**Problem statement**
The data below holds a line containing "The width and height of the screenshot is (721, 1568)." and a line containing "Open the Season All dropdown"; please quote exactly those two lines and every line between them, and nothing else.

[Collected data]
--

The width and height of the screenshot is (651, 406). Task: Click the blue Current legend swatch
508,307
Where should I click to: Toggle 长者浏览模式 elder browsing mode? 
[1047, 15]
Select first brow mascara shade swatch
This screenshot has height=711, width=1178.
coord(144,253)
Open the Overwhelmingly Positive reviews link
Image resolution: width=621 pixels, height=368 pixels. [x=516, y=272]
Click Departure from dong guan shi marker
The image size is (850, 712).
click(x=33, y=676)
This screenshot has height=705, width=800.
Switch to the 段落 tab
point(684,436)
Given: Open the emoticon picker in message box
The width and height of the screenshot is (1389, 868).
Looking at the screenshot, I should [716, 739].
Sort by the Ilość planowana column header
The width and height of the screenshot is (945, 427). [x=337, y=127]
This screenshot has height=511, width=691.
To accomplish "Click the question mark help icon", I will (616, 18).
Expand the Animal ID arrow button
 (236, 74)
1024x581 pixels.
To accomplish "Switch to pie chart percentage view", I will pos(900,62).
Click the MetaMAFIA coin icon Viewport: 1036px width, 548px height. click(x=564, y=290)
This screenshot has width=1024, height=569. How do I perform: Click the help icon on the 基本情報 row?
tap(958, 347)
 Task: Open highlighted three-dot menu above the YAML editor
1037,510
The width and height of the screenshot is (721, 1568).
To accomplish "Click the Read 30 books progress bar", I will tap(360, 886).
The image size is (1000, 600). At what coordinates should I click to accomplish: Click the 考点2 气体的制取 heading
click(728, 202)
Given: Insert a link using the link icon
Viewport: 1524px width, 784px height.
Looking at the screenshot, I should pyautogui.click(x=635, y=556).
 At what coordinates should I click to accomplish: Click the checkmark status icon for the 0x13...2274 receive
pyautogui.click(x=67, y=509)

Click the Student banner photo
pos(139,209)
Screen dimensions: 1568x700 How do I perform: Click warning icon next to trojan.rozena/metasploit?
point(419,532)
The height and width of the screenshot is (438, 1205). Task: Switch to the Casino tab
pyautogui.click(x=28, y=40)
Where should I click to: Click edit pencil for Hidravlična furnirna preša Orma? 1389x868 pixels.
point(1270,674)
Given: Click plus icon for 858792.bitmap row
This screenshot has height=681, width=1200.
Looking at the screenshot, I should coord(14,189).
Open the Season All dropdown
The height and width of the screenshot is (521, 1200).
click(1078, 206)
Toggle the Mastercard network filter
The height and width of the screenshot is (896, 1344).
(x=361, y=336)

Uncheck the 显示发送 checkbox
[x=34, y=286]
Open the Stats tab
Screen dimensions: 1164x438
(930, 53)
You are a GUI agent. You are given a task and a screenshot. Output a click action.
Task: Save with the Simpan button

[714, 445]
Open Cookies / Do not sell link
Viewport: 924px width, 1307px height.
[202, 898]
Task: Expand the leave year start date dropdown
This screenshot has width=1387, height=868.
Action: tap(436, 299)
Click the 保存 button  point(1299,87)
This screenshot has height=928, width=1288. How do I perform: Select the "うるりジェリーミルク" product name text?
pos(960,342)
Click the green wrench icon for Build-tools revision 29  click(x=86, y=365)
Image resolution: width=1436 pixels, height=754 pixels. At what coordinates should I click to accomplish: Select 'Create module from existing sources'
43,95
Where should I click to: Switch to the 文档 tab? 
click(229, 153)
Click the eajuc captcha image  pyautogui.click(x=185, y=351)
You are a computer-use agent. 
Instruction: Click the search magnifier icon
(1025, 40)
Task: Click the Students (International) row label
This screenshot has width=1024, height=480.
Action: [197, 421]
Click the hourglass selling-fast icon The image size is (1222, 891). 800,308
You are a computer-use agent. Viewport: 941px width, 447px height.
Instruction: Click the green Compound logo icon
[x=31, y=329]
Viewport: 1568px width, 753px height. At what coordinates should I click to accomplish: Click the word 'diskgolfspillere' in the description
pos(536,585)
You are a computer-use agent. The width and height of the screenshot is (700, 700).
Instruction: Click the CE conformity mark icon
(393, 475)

--

**Response**
The width and height of the screenshot is (721, 1568).
To accomplish "Click the Read 30 books progress bar", I will tap(360, 886).
The image size is (1000, 600). At what coordinates should I click to accomplish: Click the 考点2 气体的制取 heading
click(728, 202)
Given: Insert a link using the link icon
Viewport: 1524px width, 784px height.
Looking at the screenshot, I should pyautogui.click(x=635, y=556).
 At what coordinates should I click to accomplish: Click the checkmark status icon for the 0x13...2274 receive
pyautogui.click(x=67, y=509)

Click the Student banner photo
pos(139,209)
Screen dimensions: 1568x700 How do I perform: Click warning icon next to trojan.rozena/metasploit?
point(419,532)
The height and width of the screenshot is (438, 1205). Task: Switch to the Casino tab
pyautogui.click(x=28, y=40)
Where should I click to: Click edit pencil for Hidravlična furnirna preša Orma? 1389x868 pixels.
point(1270,674)
Given: Click plus icon for 858792.bitmap row
This screenshot has height=681, width=1200.
Looking at the screenshot, I should coord(14,189).
Open the Season All dropdown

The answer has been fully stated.